Jeune chef né à Budapest, Gábor Káli dirigera lors de ce concert la Neuvième symphonie, « Du Nouveau Monde », d’Antonín Dvořák. Nommé directeur du récent Conservatoire national de New York, en 1892, par la riche mécène Mrs. Jeanette Thurber, Dvořák est alors au sommet de sa carrière: ses œuvres sont appréciées et reconnues du public, son talent de chef d’orchestre est recherché partout dans le monde. À son arrivée aux États-Unis, où il séjournera jusqu’en 1896, le compositeur écrit : «Les Américains attendent de grandes choses de moi. Et avant tout, selon leurs dires, je dois leur indiquer le chemin menant à la Terre promise et au royaume de l’art nouveau et indépendant. Autrement dit, leur fournir une musique nationale.»
Gabor Kali © Ludwig Olah
Mrs. Thurber voit en effet en Dvořák le musicien capable de s’imprégner de la culture américaine pour la porter et la diffuser au-delà des frontières, elle attend de lui qu’il fasse entendre la voix de l’Amérique. Le compositeur étudie la musique locale et découvre avec intérêt la musique des Indiens et des afro-américains, il est ébloui par la beauté des Spirituals et des Plantation songs. À propos de sa partition en gestation, il prévient: «Cela différera considérablement de mes symphonies précédentes. Après tout, l’influence américaine doit être ressentie par quiconque a le nez fin…».
Composée en 1893, la Symphonie « Du Nouveau Monde » est créée en décembre de la même année, au Carnegie Hall de New York. Dvořák écrit alors : «Je n’ai utilisé aucune des mélodies indiennes. J’ai simplement écrit des thèmes originaux englobant les particularités de cette musique et, utilisant ces thèmes comme sujets, je les ai développés avec les moyens des rythmes modernes, contrepoints et couleurs orchestrales.» Remportant aussitôt un immense succès, cette symphonie deviendra une des œuvres les plus célèbres de l’Histoire de la musique. À la fois épique et mélancolique, elle a les allures d’une grande fresque romantique.

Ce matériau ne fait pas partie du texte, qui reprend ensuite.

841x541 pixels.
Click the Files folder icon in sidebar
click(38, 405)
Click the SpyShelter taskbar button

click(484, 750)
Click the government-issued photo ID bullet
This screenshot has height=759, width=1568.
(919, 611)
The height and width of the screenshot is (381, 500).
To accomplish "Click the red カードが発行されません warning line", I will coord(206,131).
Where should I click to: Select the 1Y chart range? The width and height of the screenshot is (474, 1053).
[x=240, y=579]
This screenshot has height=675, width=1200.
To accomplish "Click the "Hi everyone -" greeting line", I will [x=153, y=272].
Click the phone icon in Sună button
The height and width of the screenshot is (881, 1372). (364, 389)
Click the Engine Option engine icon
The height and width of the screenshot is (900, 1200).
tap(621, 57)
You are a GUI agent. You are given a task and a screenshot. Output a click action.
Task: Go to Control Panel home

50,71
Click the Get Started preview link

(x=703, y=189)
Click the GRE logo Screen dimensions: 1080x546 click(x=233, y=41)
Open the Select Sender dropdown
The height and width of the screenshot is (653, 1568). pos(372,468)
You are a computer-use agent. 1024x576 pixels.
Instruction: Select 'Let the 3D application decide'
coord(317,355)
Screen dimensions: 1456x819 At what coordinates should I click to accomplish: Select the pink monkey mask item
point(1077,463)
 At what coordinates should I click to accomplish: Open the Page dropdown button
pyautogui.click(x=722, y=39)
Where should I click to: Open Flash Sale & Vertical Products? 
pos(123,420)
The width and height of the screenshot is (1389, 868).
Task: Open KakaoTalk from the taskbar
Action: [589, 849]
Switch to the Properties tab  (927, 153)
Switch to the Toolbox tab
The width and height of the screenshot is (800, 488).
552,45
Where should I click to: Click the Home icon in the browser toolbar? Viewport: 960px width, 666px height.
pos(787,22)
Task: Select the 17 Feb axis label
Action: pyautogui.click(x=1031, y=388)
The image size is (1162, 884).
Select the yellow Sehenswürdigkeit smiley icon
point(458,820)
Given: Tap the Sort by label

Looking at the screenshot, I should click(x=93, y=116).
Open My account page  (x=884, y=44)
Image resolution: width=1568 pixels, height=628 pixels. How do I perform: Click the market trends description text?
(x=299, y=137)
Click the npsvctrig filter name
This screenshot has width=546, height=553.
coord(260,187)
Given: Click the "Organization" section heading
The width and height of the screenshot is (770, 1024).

Dès le premier mouvement, noté «adagio», les cors font entendre le premier thème qui parcourt l’ensemble de la symphonie, réapparaissant dans chacun des quatre mouvements. Pour les mouvement suivants, Dvořák a puisé son inspiration dans le poème d’Henry Wadsworth Longfellow, intitulé « le Chant de Hiawatha », narrant la vie d’un Indien : le «Largo» reflète un épisode de famine et la mort de la femme du héros, puis le Scherzo fiévreux, noté «molto vivace», évoque «une scène de danse des Indiens dans la forêt». Enfin, l’«Allegro con fuoco» final synthétise en apothéose les mouvements précédents.
Concert retransmis sur les pages Facebook et Youtube de l’ONCT,
en direct de la Halle aux Grains, samedi 28 novembre, 18h00.